Playa del Carmen, 30 minutes south of Cancun, has quadrupled in population in the past few years, due in large part to its wide soft beaches, miles of snorkel-friendly reef and proximity to Cancun’s airport.
Even further south, the Riviera Maya becomes more laid-back, with smaller enclaves of resorts – many with beautiful strands of clean, palm-lined beaches carved out of a flat jungle. This section of the Rviera Maya is more about the natural environment, which helps explain the prevalence of natural parks designed to raise visitor’s appreciation of the ocean environment.

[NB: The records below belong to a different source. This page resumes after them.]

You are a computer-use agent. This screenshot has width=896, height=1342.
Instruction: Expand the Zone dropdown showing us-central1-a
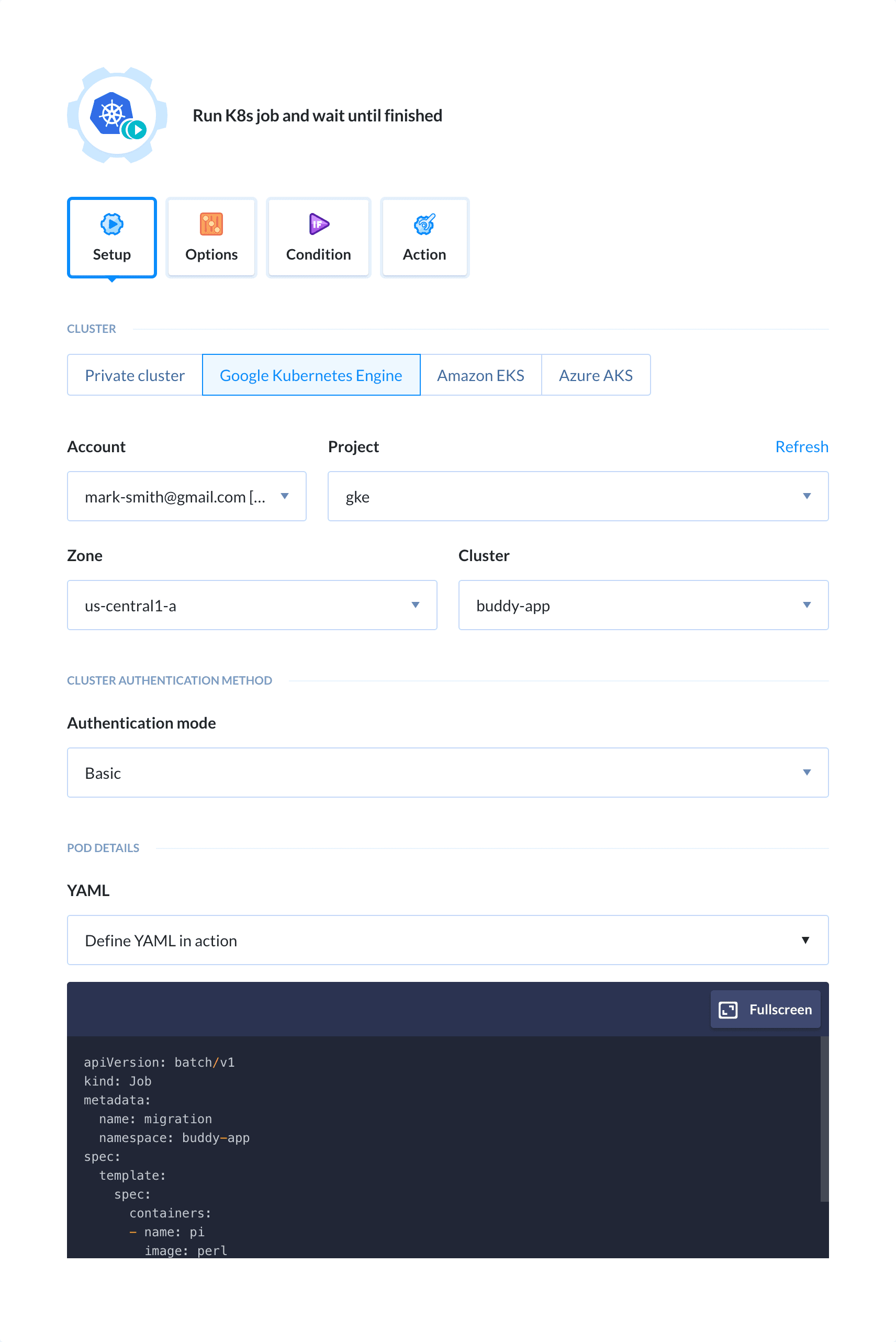(x=416, y=605)
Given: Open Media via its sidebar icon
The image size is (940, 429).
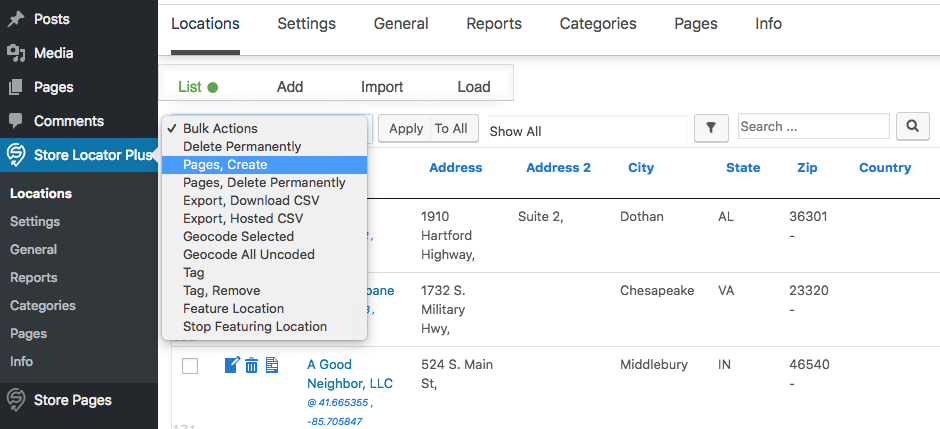Looking at the screenshot, I should [16, 53].
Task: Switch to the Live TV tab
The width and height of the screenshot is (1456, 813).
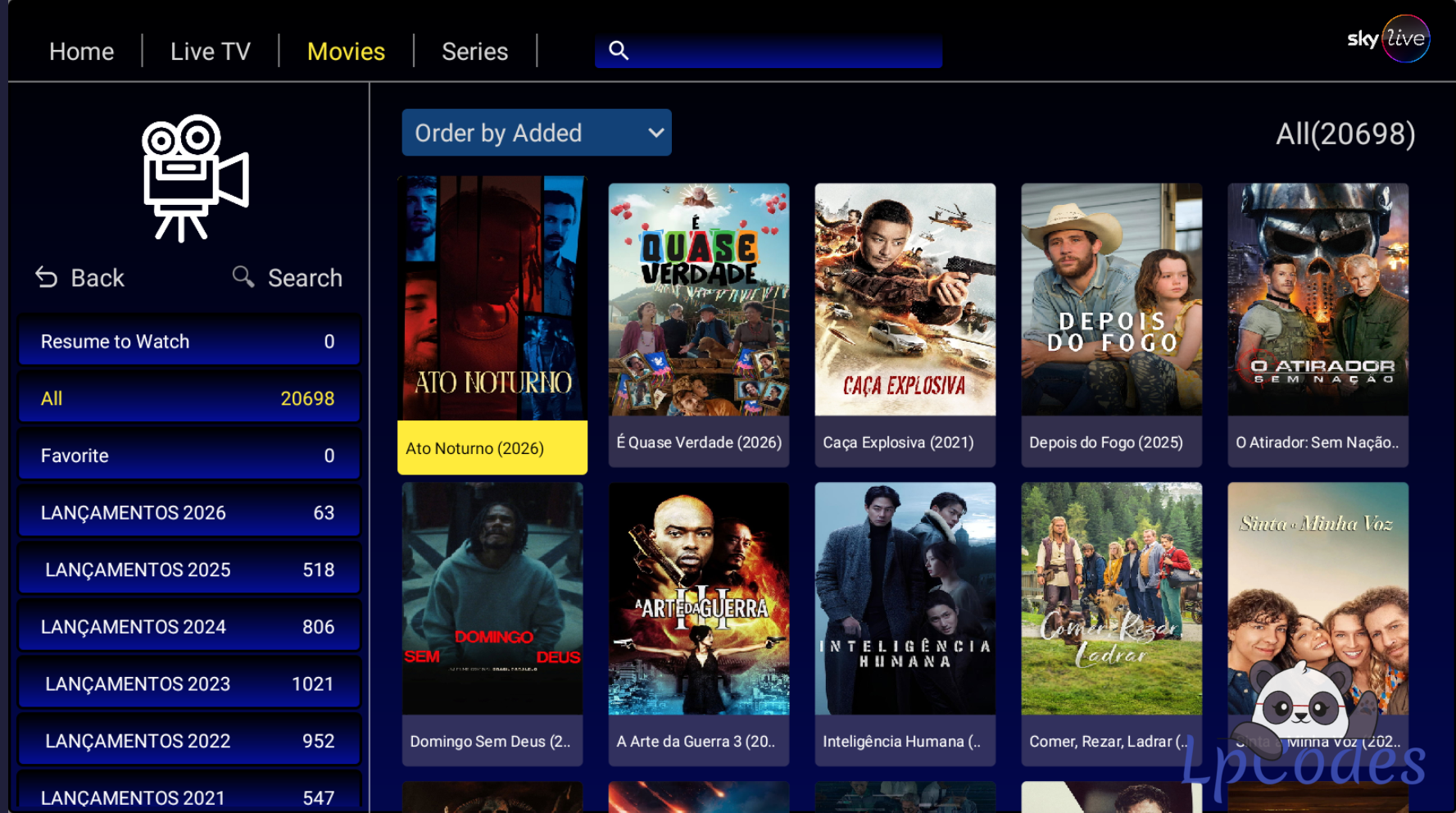Action: pyautogui.click(x=211, y=51)

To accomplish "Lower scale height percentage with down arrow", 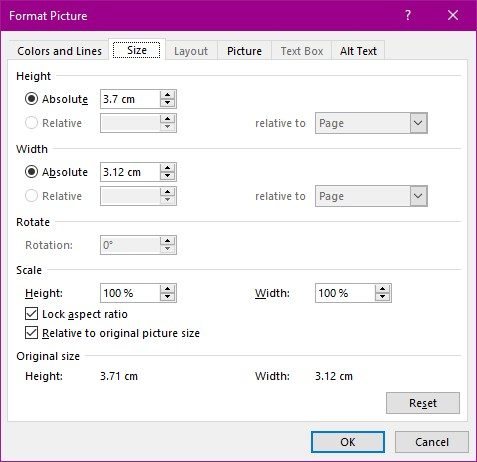I will tap(167, 297).
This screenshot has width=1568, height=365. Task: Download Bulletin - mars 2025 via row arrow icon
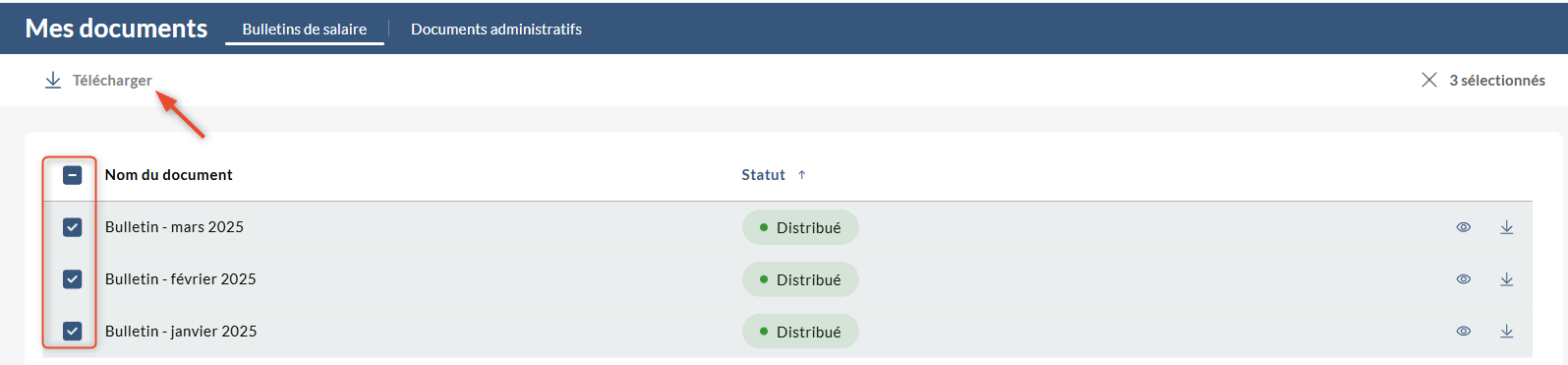1507,227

Xcaret is the largest such park. You can spend the day floating through underground caverns, snorkeling in lagoons, swimming with manatees and visiting a sea turtle nursery, butterfly pavilion and aviary.
Budget-minded travelers can choose from family-run hotels, fishing lodges and beach shacks without electricity tucked among villages and coves running down the coast.
The Riviera Maya saves one of its best cultural offerings for last: 80 miles south of Cancun is Tulum, well-preserved ruins of the ancient Maya civilization, perched on a 40 foot cliff above the shimmering Caribbean. Stroll among temples and dwellings that were abandoned after the Spanish Conquest in the 1500s.
Coba, a vast jungle city 30 minutes west of Tulum, was occupied by the Maya between 800 A.D. and 1100 A.D. and features steeped pyramids, temples, ball courts and uncovered ruins. and Chichen Itza
Back up north a short ferry ride from Cancun is Isla Mujeres (Island of Women), a very relaxed alternative to Cancun’s frenetic pace. Highlights include snorkeling the vibrant reef of El Garafon National Park and swimming with dolphins.
Cancun’s other nearby island is Cozumel, a scuba-lover’s dream 12 miles offshore that offers diving for all levels – challenging drift dives, deep walls, shipwrecks, and the popular caves and canyons of Palancar Reef, discovered in the 1960s by Jacque Cousteau.